--- start of Text excerpt ---
Imagine we have a dataset with articles and we want to classify them as about *__AI__*, *__music__*, *__food__*, *__education__*, or *__unknown__*.

In [23]:
from common import get_response
import json

In [24]:
with open("test_classification_cases.json", "r") as f:
    test_cases = json.load(f)

test_cases["tests"][2]

{'id': 'article_about_education',
 'name': 'Article about education',
 'article': 'Ofsted has announced changes to how school inspections are carried out to reduce pressures on teachers and school leaders.\nOfsted provides independent, up to date evaluations on the quality of education, behaviour, personal development, safeguarding, and leadership, which schools and parents value. \nWe want the inspection system to be as helpful as possible for everyone, which is why we’ve listened to calls from teachers and school leaders and are working with Ofsted to make improvements to the process. \nHere we tell you everything you need to know about the changes by Ofsted and why they’re happening.',
 'category': 'education'}

In [25]:
expected_categories = [test_case["category"] for test_case in test_cases["tests"]]
expected_categories

['AI', 'music', 'education', 'food', 'food', 'unknown']

In [29]:
instruction = """Classify the following article into one of the following categories:
 - AI
 - music
 - food
 - education

If the article is not about any of the categories above, classify it as "unknown".

Provide no explanation, or any other text, just the category.
"""

In [30]:
classified_categories = []

for test_case in test_cases["tests"]:
    article = test_case["article"]
    full_prompt = f"{instruction}\n\n{article}"
    response = get_response(full_prompt)
    classified_categories.append(response)


In [31]:
classified_categories

['AI', 'education', 'education', 'food', 'education', 'unknown']

## Con estos resultados, podemos calcular accuracy.

In [32]:
def accuracy_score(y_true: list[str], y_pred: list[str]) -> float:
    return sum(1 for t, p in zip(y_true, y_pred) if t == p) / len(y_true)

accuracy_score(expected_categories, classified_categories)


0.6666666666666666
--- end of Text excerpt ---
--- start of Data section ---
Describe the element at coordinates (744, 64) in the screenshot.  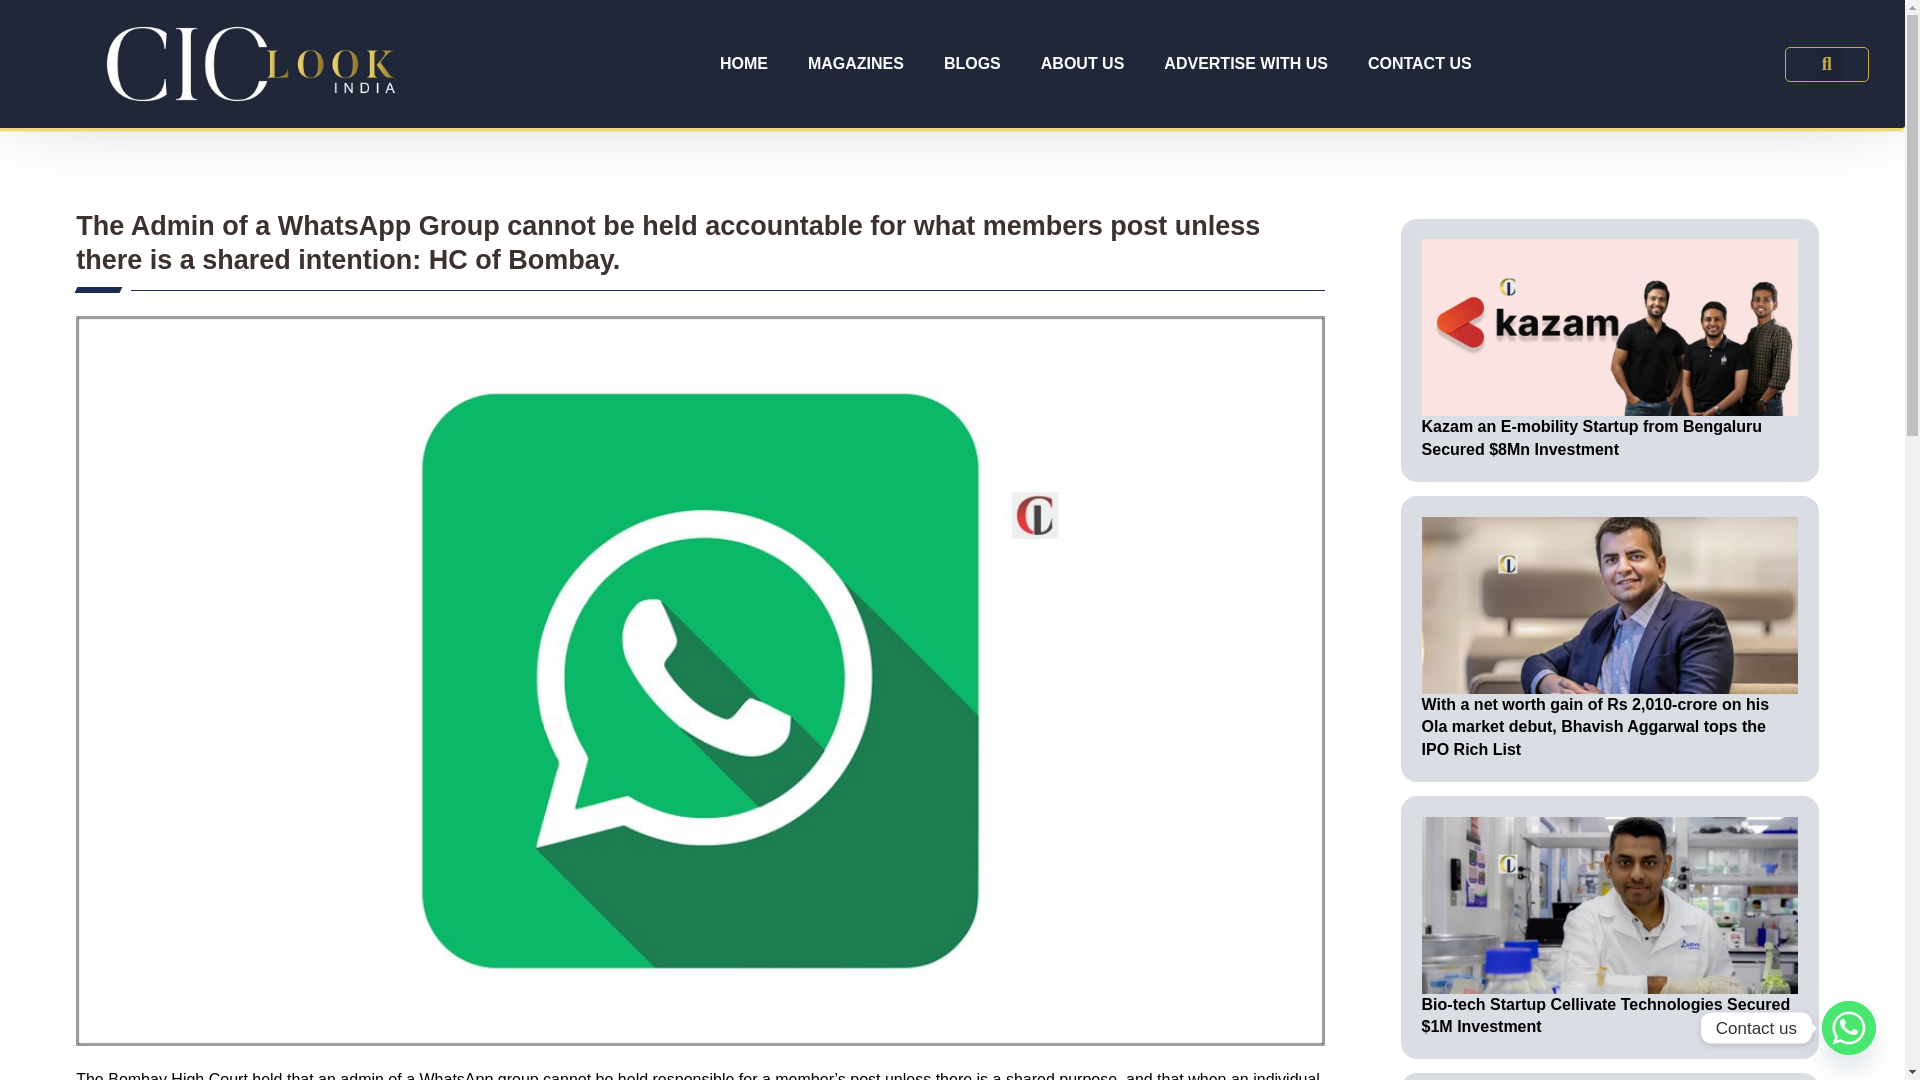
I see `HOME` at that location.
--- end of Data section ---
◆ Request 1 ◆
Rewrite the classification notebook excerpt starting with "Imagine we have" and going on through "test_cases = json.load(f)", replacing "dataset" with "collection".
◆ Request 2 ◆
In the classification notebook excerpt, what reason does the sample education article give for Ofsted changing how school inspections are carried out?

◆ Correct answer 1 ◆
Imagine we have a collection with articles and we want to classify them as about *__AI__*, *__music__*, *__food__*, *__education__*, or *__unknown__*.

In [23]:
from common import get_response
import json

In [24]:
with open("test_classification_cases.json", "r") as f:
    test_cases = json.load(f)

◆ Correct answer 2 ◆
The changes are meant to reduce pressures on teachers and school leaders.